3.2       Regulatory reviews of registrant exception reports - The Canadian securities regulatory authorities propose to review the completed Form 24-101F1 filings on an ongoing basis to monitor and assess compliance by registrants with the Instrument’s matching requirements. We intend to identify problem areas in matching, including identifying trade-matching parties that have no or weak policies and procedures in place to ensure matching of trades is accomplished within the time prescribed by Part 3 of the Instrument. Monitoring and assessment of registrant matching activities may be undertaken by the SROs in addition to, or in lieu of, reviews undertaken by us.

3.3       Other filing requirements - Regulated clearing agencies and matching service utilities are required to complete in Forms 24-101F2 and 24-101F5 certain trade-matching information in respect of their participants or users. The purpose of this information is to facilitate monitoring and enforcement by the Canadian securities regulatory authorities or SROs of the Instrument’s matching requirements.

3.4       Forms filed in electronic form -The Canadian securities regulatory authorities have agreed among themselves that completed Forms 24-101F1 must be filed

  • by Ontario registrants with the Ontario Securities Commission,
  • by Québec registrants with the  Autorité des marchés financiers in Québec,and
  • by registrants in other provinces and territories with either the Ontario Securities Commission or the Autorité des marchés financiers in Québec.

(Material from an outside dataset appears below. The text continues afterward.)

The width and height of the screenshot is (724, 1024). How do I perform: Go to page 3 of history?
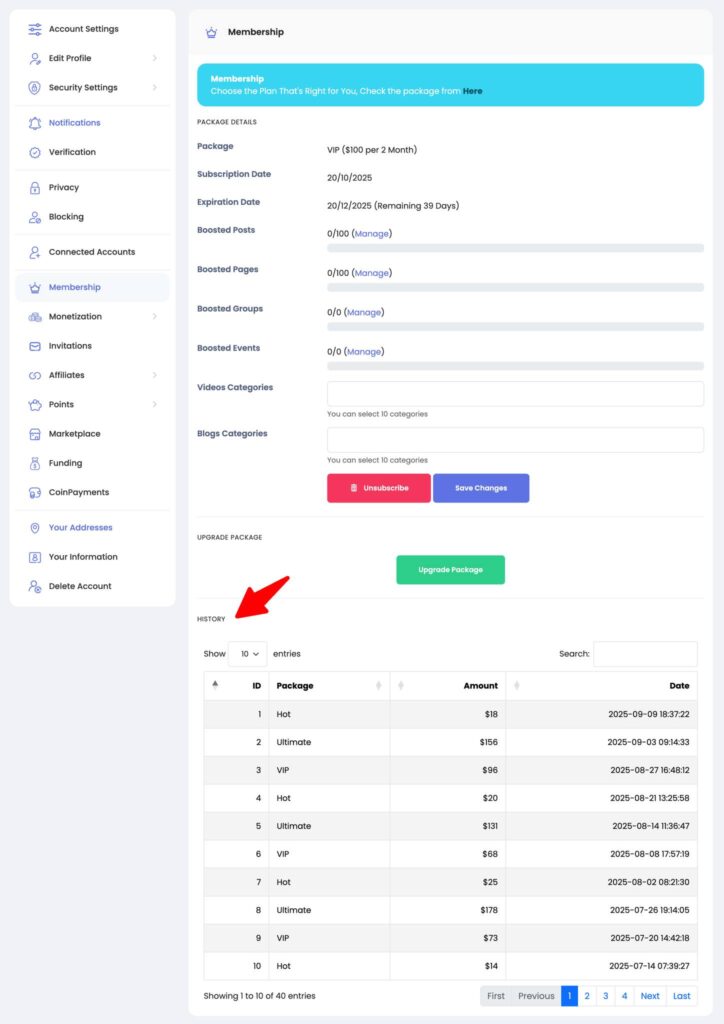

Regulated clearing agencies and matching service utilities need only file their completed forms pursuant to Parts 5 and 6, respectively, of the Instrument with the Ontario Securities Commission or the Autorité des marchés financiers in Québec. We request that all forms and exhibits required to be filed under the Instrument be filed in electronic format by e-mail, where possible, to:

if to the Ontario Securities Commission, NI24101forms@osc.gov.on.ca

if to the Autorité des marchés financiers in Québec, NI24101forms@lautorite.qc.ca

Registrants, regulated clearing agencies and matching service utilities will be considered to have complied with their filing requirements under the Instrument in all jurisdictions if they file in the manner described above. To the extent indicated in the form by a filer, the Canadian securities regulatory authorities will maintain certain information in a completed Form 24-101F3 or Form 24-101F5 that is filed by a matching service utility in confidence. The Canadian securities regulatory authorities are of the view that certain parts of completed Forms 24-101F3 and 24-101F5 may contain private financial, commercial and technical information and that the interests of the filers in non-disclosure out-weight the desirability of adhering to the principle that the forms be available for public inspection.

PART 4           REQUIREMENTS FOR MATCHING SERVICE UTILITIES

4.1       Matching service utility -

(1)        Part 6 of the Instrument sets out filing, reporting, systems capacity, and other requirements of a matching service utility. The term matching service utility expressly excludes a regulated clearing agency and any recognized or authorized exchange, stock exchange or quotation and trade reporting system, and any exchange, stock exchange or quotation and trade reporting system that is exempted from a requirement to be so recognized or authorized. These recognized, authorized or exempted entities will not be subject to the requirements of Part 6 of the Instrument in the event they decide to provide centralized facilities for the matching of trades because they are subject to similar requirements under the terms and conditions of their recognition, authorization or exemption. A matching service utility would be any entity that provides the services of a post-execution centralized matching facility for registered dealers, institutional investors, and/or custodians that clear and settle institutional trades. It would use technology to match in real-time trade data elements throughout a trade’s processing lifecycle. A matching service utility would not include a registered dealer who offers “local” matching services to its institutional clients.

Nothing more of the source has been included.